So, why I’m bringing that up? Because the lovely thing about attachment behaviour research is that we are dealing here with the mind in relation to the body - no more of this dualism of ‘the brain and the body each are two separate entities’. That is very helpful when we treat people now. It lets us think that via the body we can approach the mind or that via the mind we can approach the body. So, there are more ways to get to someone than we think.

 

Basically, this is my conclusion, that for as long as our profession (and that’s my profession) colludes with the populist agenda of labelling these people evil, we only confirm what these individuals feel anyway about themselves. We fail to understand, let alone treat and prevent, the causes of violence in our society.

 

And I’d just like to say that in England, where we have this kind of hatred of children which Sami brought up, we have one of the highest (apart from the US) rates of death in little children.
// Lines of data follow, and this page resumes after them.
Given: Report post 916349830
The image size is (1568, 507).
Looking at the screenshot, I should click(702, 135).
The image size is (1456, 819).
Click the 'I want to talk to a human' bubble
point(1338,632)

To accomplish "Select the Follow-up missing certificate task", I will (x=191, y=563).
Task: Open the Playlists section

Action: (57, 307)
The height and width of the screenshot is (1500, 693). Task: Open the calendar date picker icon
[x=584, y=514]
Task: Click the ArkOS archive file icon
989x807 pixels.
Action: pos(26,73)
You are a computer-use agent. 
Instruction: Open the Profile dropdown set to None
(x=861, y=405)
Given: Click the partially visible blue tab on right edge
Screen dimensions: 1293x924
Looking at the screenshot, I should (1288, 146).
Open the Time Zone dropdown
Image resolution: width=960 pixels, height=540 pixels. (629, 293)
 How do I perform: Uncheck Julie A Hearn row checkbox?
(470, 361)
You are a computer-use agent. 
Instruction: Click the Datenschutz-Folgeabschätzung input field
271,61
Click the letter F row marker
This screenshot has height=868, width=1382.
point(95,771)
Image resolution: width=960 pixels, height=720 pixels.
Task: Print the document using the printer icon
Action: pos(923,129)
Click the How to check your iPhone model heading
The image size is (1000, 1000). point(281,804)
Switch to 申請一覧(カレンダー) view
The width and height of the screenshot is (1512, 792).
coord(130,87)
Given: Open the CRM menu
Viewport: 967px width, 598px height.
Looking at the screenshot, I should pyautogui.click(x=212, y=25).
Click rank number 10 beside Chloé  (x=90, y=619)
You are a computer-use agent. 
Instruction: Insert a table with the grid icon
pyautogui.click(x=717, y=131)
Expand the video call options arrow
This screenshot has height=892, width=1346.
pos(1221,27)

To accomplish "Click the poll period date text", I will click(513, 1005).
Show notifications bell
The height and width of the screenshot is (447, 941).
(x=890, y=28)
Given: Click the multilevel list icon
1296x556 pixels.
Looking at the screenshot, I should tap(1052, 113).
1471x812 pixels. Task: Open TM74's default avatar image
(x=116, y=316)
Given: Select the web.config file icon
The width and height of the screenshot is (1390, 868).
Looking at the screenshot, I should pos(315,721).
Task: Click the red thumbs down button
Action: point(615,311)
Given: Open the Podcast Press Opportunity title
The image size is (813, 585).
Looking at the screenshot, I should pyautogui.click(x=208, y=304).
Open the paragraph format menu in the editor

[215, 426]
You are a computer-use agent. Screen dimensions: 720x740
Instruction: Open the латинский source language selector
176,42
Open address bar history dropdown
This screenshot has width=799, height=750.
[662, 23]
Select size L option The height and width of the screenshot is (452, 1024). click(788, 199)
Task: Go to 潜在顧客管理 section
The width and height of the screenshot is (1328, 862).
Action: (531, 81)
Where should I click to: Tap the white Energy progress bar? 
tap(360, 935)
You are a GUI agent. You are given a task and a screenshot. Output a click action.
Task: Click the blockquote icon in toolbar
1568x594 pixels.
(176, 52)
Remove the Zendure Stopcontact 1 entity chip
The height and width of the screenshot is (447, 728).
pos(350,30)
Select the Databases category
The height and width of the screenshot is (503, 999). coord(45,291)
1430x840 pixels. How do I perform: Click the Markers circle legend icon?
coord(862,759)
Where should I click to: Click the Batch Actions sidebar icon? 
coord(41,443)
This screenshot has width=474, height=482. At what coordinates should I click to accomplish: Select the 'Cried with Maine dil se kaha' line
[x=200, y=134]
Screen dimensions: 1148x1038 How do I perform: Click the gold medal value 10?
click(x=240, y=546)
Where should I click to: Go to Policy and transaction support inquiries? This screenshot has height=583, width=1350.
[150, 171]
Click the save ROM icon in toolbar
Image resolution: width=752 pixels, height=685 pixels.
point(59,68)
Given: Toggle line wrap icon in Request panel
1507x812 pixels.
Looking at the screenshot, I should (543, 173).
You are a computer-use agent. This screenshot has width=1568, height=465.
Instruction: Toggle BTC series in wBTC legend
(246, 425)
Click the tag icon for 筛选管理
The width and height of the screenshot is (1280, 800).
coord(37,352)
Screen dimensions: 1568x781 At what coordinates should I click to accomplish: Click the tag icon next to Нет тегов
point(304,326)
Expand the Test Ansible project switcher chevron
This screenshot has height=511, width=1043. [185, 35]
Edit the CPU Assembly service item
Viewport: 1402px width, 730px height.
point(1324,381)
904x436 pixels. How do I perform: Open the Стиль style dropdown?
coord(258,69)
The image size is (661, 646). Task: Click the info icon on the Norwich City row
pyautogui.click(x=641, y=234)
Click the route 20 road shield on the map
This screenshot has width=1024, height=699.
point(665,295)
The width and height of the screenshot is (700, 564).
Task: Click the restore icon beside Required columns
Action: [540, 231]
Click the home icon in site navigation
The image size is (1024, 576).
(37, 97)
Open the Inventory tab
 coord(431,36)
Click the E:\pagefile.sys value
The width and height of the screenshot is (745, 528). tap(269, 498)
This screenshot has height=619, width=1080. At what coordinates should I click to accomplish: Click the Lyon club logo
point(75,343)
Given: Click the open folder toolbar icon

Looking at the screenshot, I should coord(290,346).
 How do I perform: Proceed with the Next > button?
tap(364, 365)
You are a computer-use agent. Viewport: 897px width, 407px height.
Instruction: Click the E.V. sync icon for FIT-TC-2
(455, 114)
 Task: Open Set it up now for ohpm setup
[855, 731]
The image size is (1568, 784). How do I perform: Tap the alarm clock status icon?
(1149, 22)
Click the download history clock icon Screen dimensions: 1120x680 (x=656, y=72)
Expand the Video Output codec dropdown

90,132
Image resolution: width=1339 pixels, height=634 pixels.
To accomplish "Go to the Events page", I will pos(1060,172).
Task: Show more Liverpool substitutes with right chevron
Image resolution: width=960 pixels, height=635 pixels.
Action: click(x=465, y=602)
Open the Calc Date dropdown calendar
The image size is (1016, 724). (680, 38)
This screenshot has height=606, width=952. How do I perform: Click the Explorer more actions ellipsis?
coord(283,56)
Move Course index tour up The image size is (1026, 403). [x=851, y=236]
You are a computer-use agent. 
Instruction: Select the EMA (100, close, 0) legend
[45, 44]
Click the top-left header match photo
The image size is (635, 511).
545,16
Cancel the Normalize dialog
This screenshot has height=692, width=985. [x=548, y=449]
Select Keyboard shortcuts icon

We lose two a week in this country.  In Sweden, where, twenty years ago,  they pursued the ‘stop spanking campaign’ with an educational programme, they get upset when they have one child a year die. That’s how bad we are. Also, we lose two women a week through attacks by husbands or partners. We are a very violent society and yet we don’t really want to confront it. We get worried about paedophiles, but what is going on at home?

 

Something else quite interesting we heard the other day. They have decided to do profiles of serial killers. So they are going to put a lot of money into some fancy research to do with the ‘what is a serial killer?’ profile, because they hope to find a way of stopping serial killers. Yet, one of the top experts in the Police Force said, ‘Why don’t you look at domestic violence? It’s happening all the time. It is far more serious!’ - but no interest, an absolute blank!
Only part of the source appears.